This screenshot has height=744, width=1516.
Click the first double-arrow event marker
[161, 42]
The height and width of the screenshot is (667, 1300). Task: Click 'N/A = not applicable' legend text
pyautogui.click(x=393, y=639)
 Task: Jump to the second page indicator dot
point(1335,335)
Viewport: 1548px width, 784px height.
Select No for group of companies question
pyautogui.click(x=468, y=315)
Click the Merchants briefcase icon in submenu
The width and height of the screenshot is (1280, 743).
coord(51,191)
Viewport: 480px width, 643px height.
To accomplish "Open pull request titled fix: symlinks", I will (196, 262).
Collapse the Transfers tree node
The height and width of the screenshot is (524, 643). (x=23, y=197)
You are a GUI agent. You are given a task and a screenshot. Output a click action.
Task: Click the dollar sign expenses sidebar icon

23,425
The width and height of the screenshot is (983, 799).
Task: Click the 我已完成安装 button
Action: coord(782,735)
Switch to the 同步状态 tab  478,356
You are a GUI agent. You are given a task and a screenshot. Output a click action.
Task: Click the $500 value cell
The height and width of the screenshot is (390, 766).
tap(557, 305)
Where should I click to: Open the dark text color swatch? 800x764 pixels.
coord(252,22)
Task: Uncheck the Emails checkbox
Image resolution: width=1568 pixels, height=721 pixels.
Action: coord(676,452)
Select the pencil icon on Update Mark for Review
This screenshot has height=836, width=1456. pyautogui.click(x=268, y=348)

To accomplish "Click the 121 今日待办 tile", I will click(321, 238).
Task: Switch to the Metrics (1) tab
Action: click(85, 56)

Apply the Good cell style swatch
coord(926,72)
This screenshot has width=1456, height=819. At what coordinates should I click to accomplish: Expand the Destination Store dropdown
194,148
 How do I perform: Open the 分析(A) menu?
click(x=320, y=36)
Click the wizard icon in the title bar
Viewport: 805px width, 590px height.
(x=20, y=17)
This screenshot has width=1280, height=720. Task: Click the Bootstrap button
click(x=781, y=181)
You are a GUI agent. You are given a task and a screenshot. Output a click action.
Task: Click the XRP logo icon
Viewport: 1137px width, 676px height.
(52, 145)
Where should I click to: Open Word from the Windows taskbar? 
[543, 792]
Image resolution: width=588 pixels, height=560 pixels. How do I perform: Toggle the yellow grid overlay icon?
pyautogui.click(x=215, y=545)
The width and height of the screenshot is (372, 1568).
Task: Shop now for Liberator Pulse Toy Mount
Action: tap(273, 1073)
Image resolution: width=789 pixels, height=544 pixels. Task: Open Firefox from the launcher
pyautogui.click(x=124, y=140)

Exercise task:
Copy every one of the entries above line for line, without changing any character.

Written solution:
This screenshot has height=744, width=1516.
Click the first double-arrow event marker
[161, 42]
The height and width of the screenshot is (667, 1300). Task: Click 'N/A = not applicable' legend text
pyautogui.click(x=393, y=639)
 Task: Jump to the second page indicator dot
point(1335,335)
Viewport: 1548px width, 784px height.
Select No for group of companies question
pyautogui.click(x=468, y=315)
Click the Merchants briefcase icon in submenu
The width and height of the screenshot is (1280, 743).
coord(51,191)
Viewport: 480px width, 643px height.
To accomplish "Open pull request titled fix: symlinks", I will (196, 262).
Collapse the Transfers tree node
The height and width of the screenshot is (524, 643). (x=23, y=197)
You are a GUI agent. You are given a task and a screenshot. Output a click action.
Task: Click the dollar sign expenses sidebar icon

23,425
The width and height of the screenshot is (983, 799).
Task: Click the 我已完成安装 button
Action: coord(782,735)
Switch to the 同步状态 tab  478,356
You are a GUI agent. You are given a task and a screenshot. Output a click action.
Task: Click the $500 value cell
The height and width of the screenshot is (390, 766).
tap(557, 305)
Where should I click to: Open the dark text color swatch? 800x764 pixels.
coord(252,22)
Task: Uncheck the Emails checkbox
Image resolution: width=1568 pixels, height=721 pixels.
Action: coord(676,452)
Select the pencil icon on Update Mark for Review
This screenshot has height=836, width=1456. pyautogui.click(x=268, y=348)

To accomplish "Click the 121 今日待办 tile", I will click(321, 238).
Task: Switch to the Metrics (1) tab
Action: click(85, 56)

Apply the Good cell style swatch
coord(926,72)
This screenshot has width=1456, height=819. At what coordinates should I click to accomplish: Expand the Destination Store dropdown
194,148
 How do I perform: Open the 分析(A) menu?
click(x=320, y=36)
Click the wizard icon in the title bar
Viewport: 805px width, 590px height.
(x=20, y=17)
This screenshot has width=1280, height=720. Task: Click the Bootstrap button
click(x=781, y=181)
You are a GUI agent. You are given a task and a screenshot. Output a click action.
Task: Click the XRP logo icon
Viewport: 1137px width, 676px height.
(52, 145)
Where should I click to: Open Word from the Windows taskbar? 
[543, 792]
Image resolution: width=588 pixels, height=560 pixels. How do I perform: Toggle the yellow grid overlay icon?
pyautogui.click(x=215, y=545)
The width and height of the screenshot is (372, 1568).
Task: Shop now for Liberator Pulse Toy Mount
Action: tap(273, 1073)
Image resolution: width=789 pixels, height=544 pixels. Task: Open Firefox from the launcher
pyautogui.click(x=124, y=140)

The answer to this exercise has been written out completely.